Tiga Mahasiswa FTUI Gagas Panel Surya dengan Manfaatkan Limbah Plastik
ruzka.republika.co.id--Tiga mahasiswa Fakultas Teknik Universitas Indonesia (FTUI) menggagas panel surya roll dengan memanfaatkan limbah plastik sebagai salah satu komponennya. Ketiga mahasiswa tersebut adalah Afra Moedya Abadi, Tiffany Liuvinia, dan Yosep Dhimas Sinaga dari Departemen Teknik Kimia FTUI, angkatan 2020.
Panel surya beri nama Printable Alternative Solar Roll (PARASOL). Berkat desain PARASOL, tim UI berhasil menjuarai kompetisi ESG Symposium 2022 "Hacks to Heal Our Planet: ESG Idea Pitching" Regional Competition yang diselenggarakan oleh PT Siam Cement Group (SCG). Pada tingkat nasional, tim UI terlebih dahulu mengalahkan 230 tim dari Indonesia sebelum melaju ke tingkat regional.
Pada kompetisi ESG 2022 di tingkat regional, Tim UI kembali berjaya setelah mengalahkan lima tim lain dari beberapa negara Asia Tenggara yang mewakili negaranya masing-masing.

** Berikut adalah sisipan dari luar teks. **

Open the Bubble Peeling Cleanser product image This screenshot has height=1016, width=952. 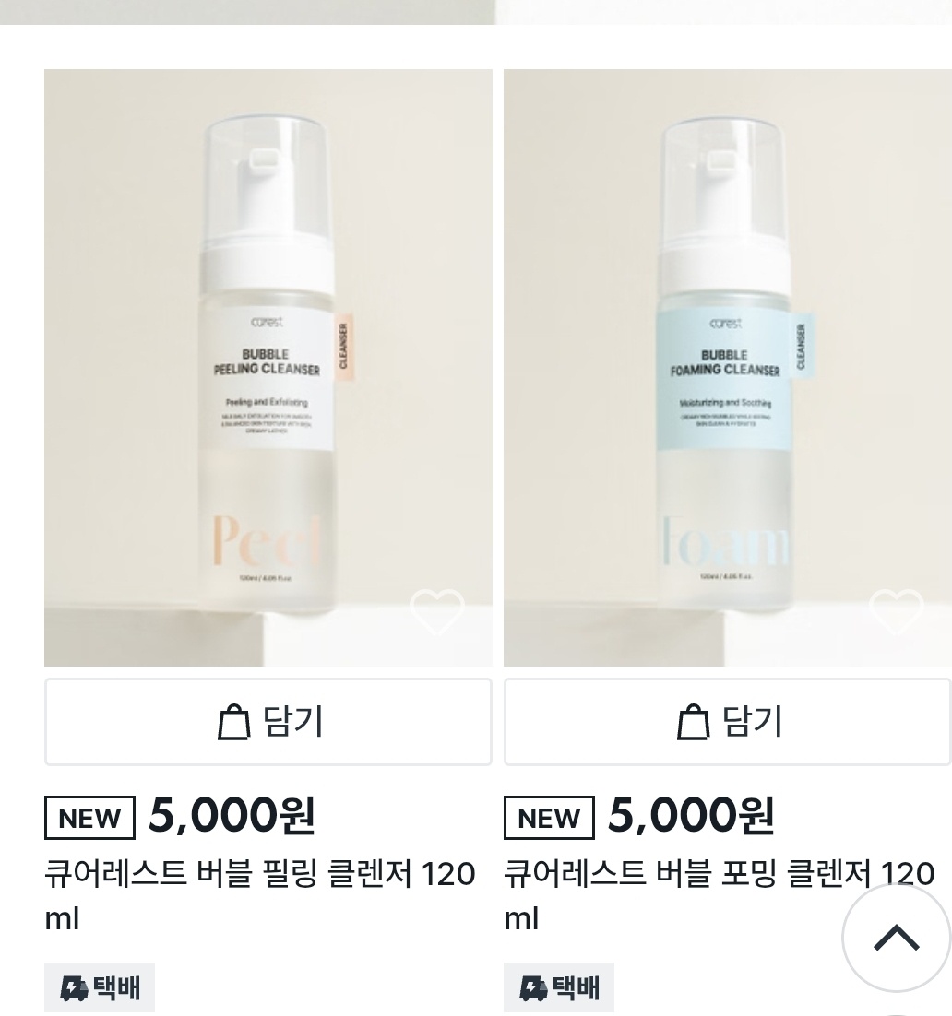point(268,367)
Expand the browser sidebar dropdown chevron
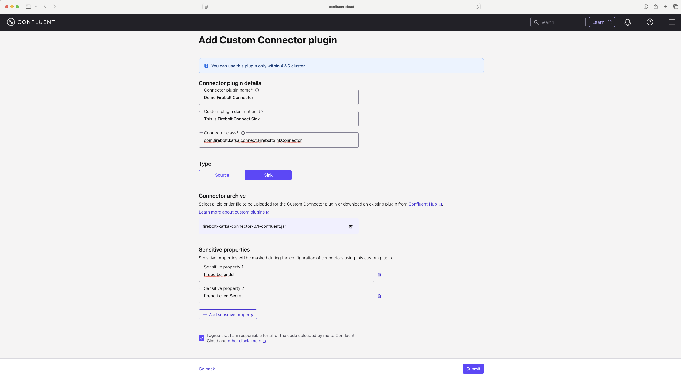Viewport: 681px width, 376px height. click(36, 7)
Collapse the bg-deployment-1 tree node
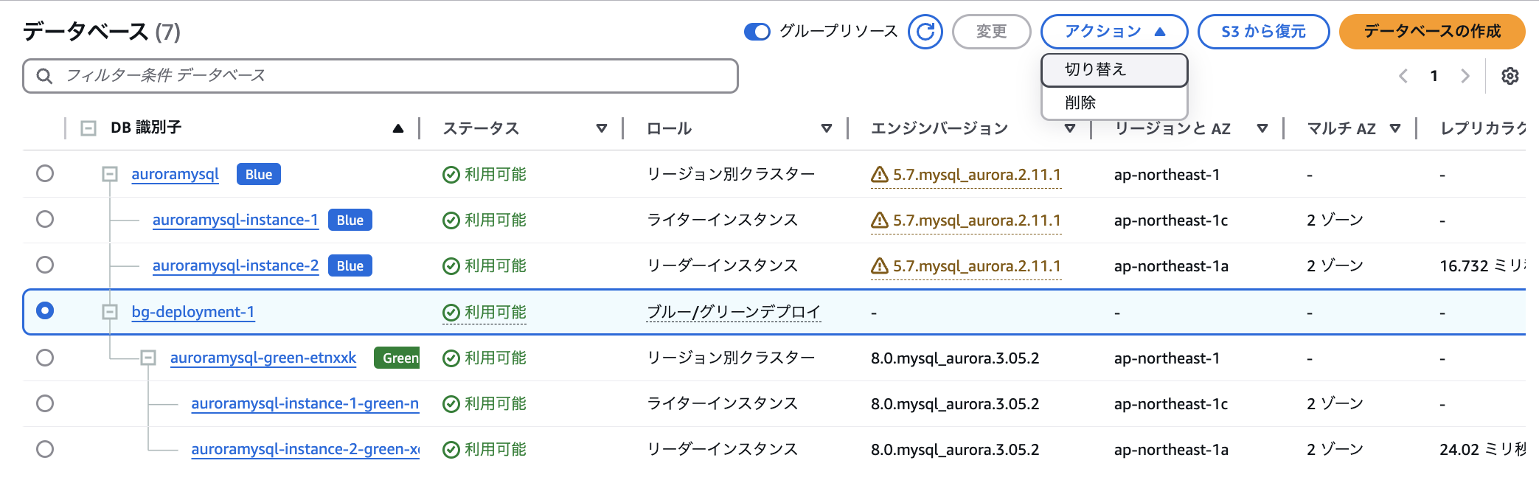The height and width of the screenshot is (497, 1539). (110, 312)
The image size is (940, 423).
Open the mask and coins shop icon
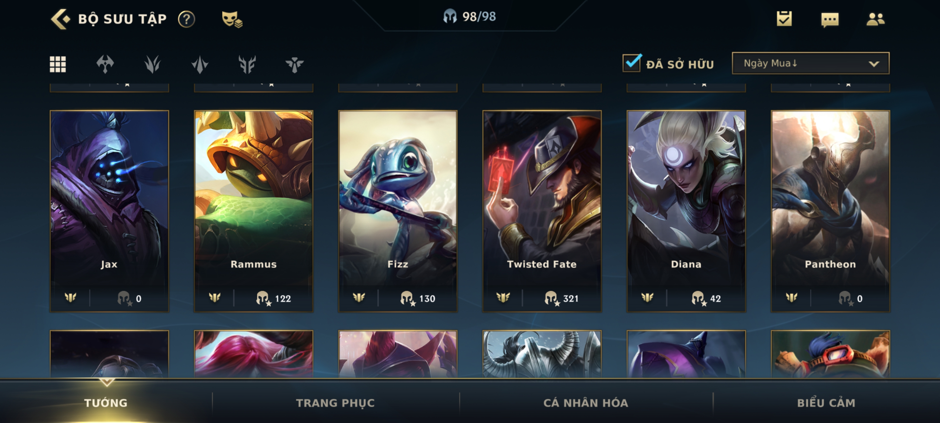(232, 19)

Menurut Yosep Dhimas, mereka membuat PARASOL dilatarbelakangi beberapa hal, pertama karena Indonesia menjadi penyumbang limbah plastik terbesar di dunia. Kedua, berkaitan dengan krisis energi terutama dengan panel surya silikon yang beredar di Indonesia masih ada kekurangan.

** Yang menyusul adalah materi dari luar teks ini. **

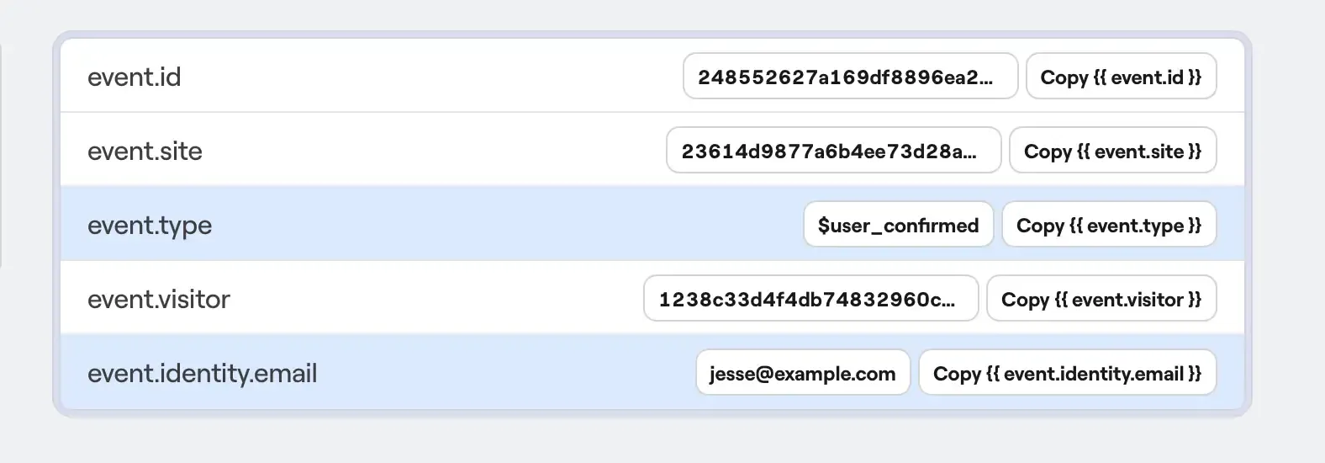This screenshot has width=1325, height=463.
Task: Select the event.visitor label text
Action: [x=159, y=300]
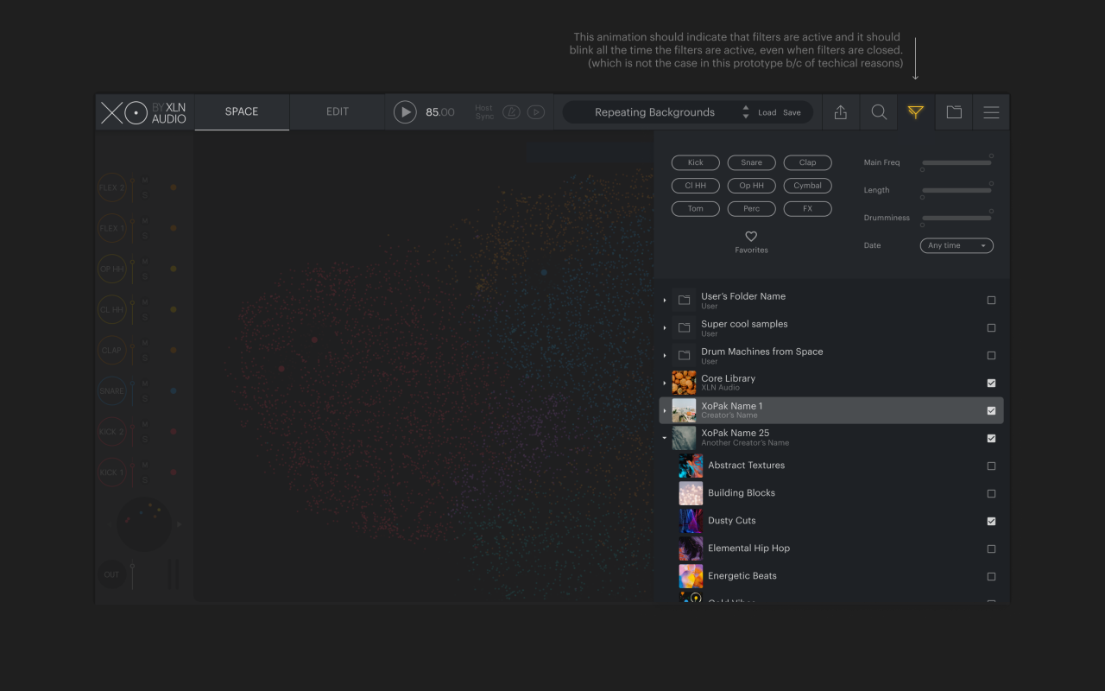
Task: Open the search magnifier icon
Action: coord(879,112)
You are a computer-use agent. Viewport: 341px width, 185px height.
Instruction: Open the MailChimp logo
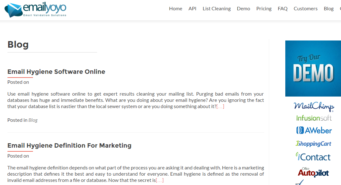[x=314, y=106]
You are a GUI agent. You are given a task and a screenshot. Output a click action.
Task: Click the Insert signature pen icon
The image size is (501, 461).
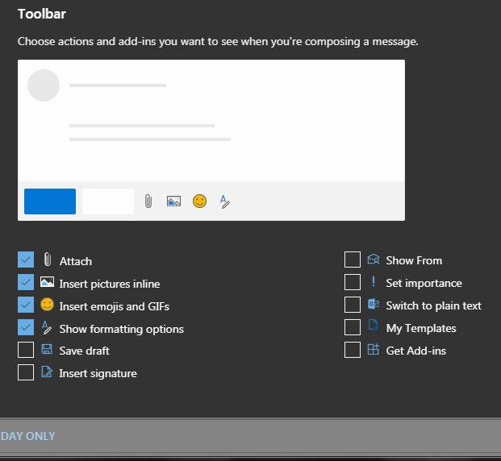pos(47,373)
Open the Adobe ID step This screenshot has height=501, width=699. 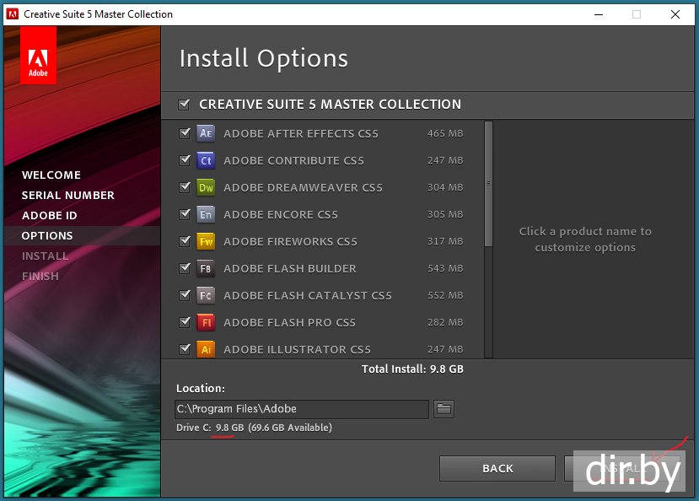point(50,216)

“Dari kedua latar belakang tersebut, akhirnya kami tergerak untuk membuat PARASOL. Inovasi panel surya alternatif ini kami rancang dalam bentuk plastik rol yang praktis, fleksibel, dan semi transparan. PARASOL memanfaatkan prinsip perovskite solar cell dengan nilai efisiensi yang mampu bersaing dengan panel surya konvensional,” ujar Yosep dalam keterangan yang diterima, Ahad (20/11/2022).
Pemilihan sampah plastik PET (polyethylene terephthalate) dilakukan sebab plastik jenis ini yang paling mudah ditemukan serta didaur ulang dengan biaya yang tidak terlalu tinggi. Hal ini juga selaras dengan prinsip PARASOL yang fleksibel.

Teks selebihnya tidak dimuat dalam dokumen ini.